It's no need to stay at just "thinking" ... you have access to the log & can easily verify all that.
The uncommanded speed increase happens at 19,6sec ... compare the red speed graph with the dashed stick graphs (value 1024=neutral)... & as seen, the coming voltage drop isn't a trigger instead it's a consequence of the rapid speed increase.
View attachment 144720
As the PhantomHelp CSV doesn't include the current ... below is from the AirData CSV instead ... the same here regarding the current, it's a result of the speed increase & isn't triggering the event.
View attachment 144721
That's correct ... the GPS level reaches 4 (of max 5) & a HP is recorded at 17.9sec & the incident starts at 19,6sec.
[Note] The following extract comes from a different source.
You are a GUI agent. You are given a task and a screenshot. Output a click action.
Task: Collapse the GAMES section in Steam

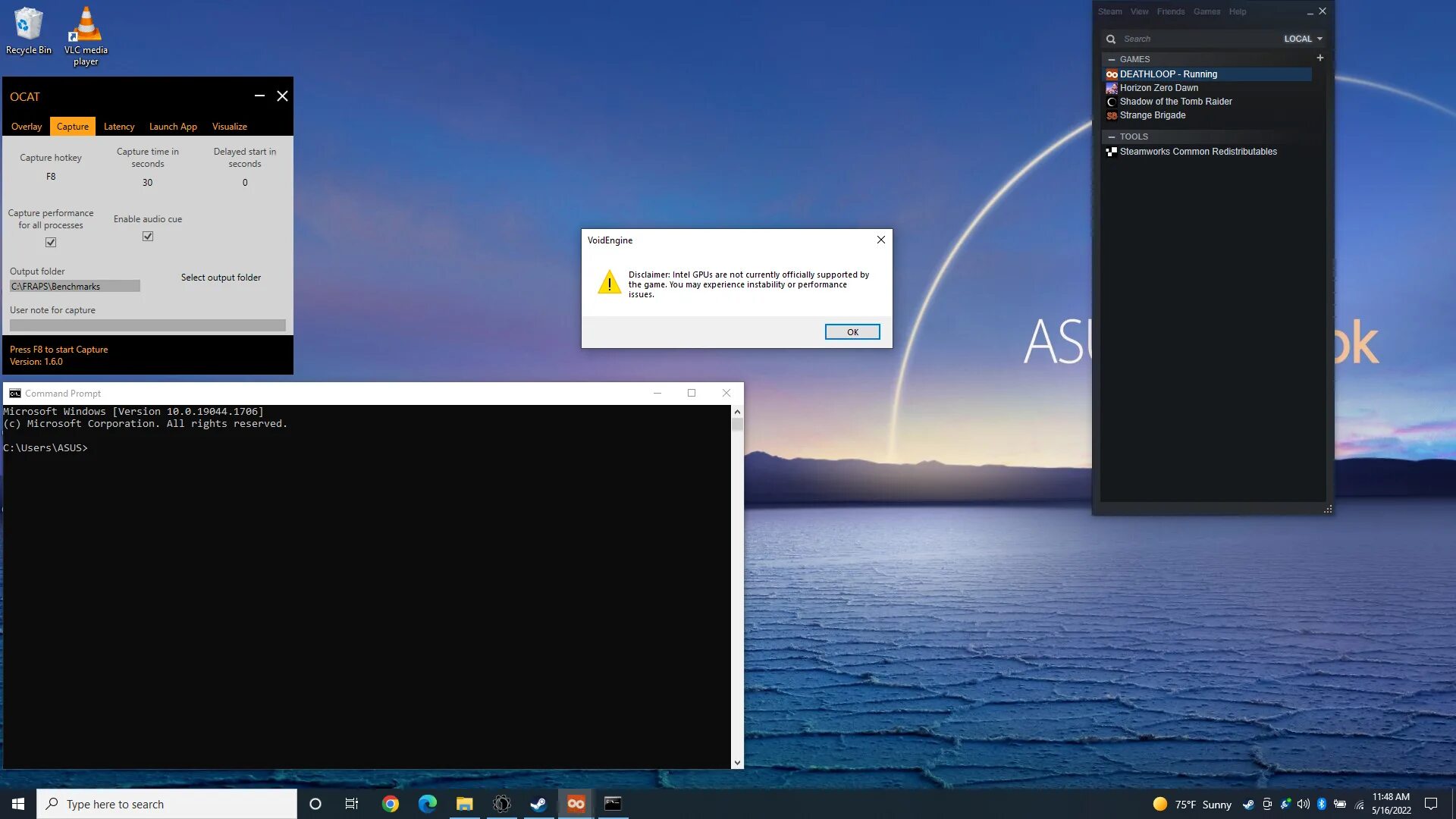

Furthermore a bad GPS reception doesn't cause IMUYaw to be off by approx 90 degrees... at most it will trigger ATTI which will cause horizontal drifts... but without any effects to yaw.
You can't just disregard the very clear facts the log & video together provides ... it's crystal clear that the IMU have wrong information about where the drone points.
Have cut & pasted a bit below to show the difference between what the IMU think's regarding the yaw direction compared to what the video (reality) says about the yaw direction.
The original sat pic was black due to that a mountain peak is shadowing the flight location ... so difficult to judge how the flight path is located in relation to the river.
But could find a better one from Google Earth ... on which I copied in the logs path & the drones yaw direction (green bar). This shows a yaw direction in a south westerly direction.
But looking in the video at the time where the incident starts ... it shows a real yaw direction to south east.
View attachment 144722
So it's no question mark regarding what caused this ... yaw errors on 90 degrees will cause flyaways as soon as the IMU tries to hold position.
The only unknown in this stage is the cause of the yaw error ... power on in a magnetically disturbed location or a IMU failure? And as the DAT log isn't available we can't say more than this.